This chemical and volume control line was routinely posted as a high radiation area during shutdowns, due to crud bursts. Although startup crud bursts were not as common as shutdown crud bursts, crud bursts have occurred during startups. Condition Report 01-3517, dated March 3, 2001, documented an unposted high radiation area on this same line. A review of chemistry logs indicated that the plant was restarted on March 2 and an associated crud burst occurred. The only corrective actions taken were to post the area as a high radiation area and survey other areas containing chemical and volume control

-7-piping. Health physics technicians did not identify any additional high radiation areas. No long-term corrective actions were identified.

Condition Report 01-12600, dated August 6, 2001, documented an unposted high radiation area in the reactor containment building. This unposted high radiation area was identified at the boundary of another high radiation area. The boundary was established prior to entering Mode 3, but this and other reactor containment postings were not verified during or after power ascension. One of the corrective actions was to revise the outage plan book to have health physics technicians verify high radiation boundaries in containment at full power; however, no consideration was given to other areas of the plant (i.e., mechanical auxiliary building) where radiation levels could be adversely impacted by changing plant conditions. Condition Report 02-9454 was dispositioned in NRC Inspection Report 50-498; 499/02-05 as a noncited violation for failure to perform adequate surveys.

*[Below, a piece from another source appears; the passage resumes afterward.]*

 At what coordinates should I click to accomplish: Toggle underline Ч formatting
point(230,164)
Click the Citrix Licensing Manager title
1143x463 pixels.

The licensees practice of not consistently performing an effective extent of condition review, resulted in several instances of inadequate or inappropriate corrective actions.

Each of these issues had crosscutting aspects in the area of problem identification and resolution. The licensees lack of effectiveness in addressing extent of condition was noted across several organizations, but this weakness was particularly notable in the area of radiation protection. The licensee staff recognized that a potential weakness in the condition reporting process existed during the initial identification and prioritization of issues. The daily reviews by the Operating Experience Group of new condition reports was the licensees chosen method to address this recognized weakness and some improvements in the process were noted by the team.

c. Effectiveness of Corrective Actions (1) Inspection Scope The inspectors reviewed items selected across the seven cornerstones to determine if problems were addressed by effective corrective actions as evidenced by nonrecurrence and permanence. Specifically, the teams review included a selection of approximately 120 condition reports that were opened or closed over the interval from the prior problem identification and resolution inspection. The team also reviewed a sample of licensee audits and self assessments, trending reports, system health reports, and various other reports and documents related to the problem identification and resolution program.

(2) Findings The team noted that condition reports did not always include a clear statement of the problem to be resolved. Further, the initial description was seldom updated, even when the initial description was inaccurate or the issue evolved significantly. This made it difficult to assess the effectiveness of corrective actions in some cases because it was unclear what problem was being addressed. The team was able, however, with considerable assistance from licensee staff to evaluate the corrective actions.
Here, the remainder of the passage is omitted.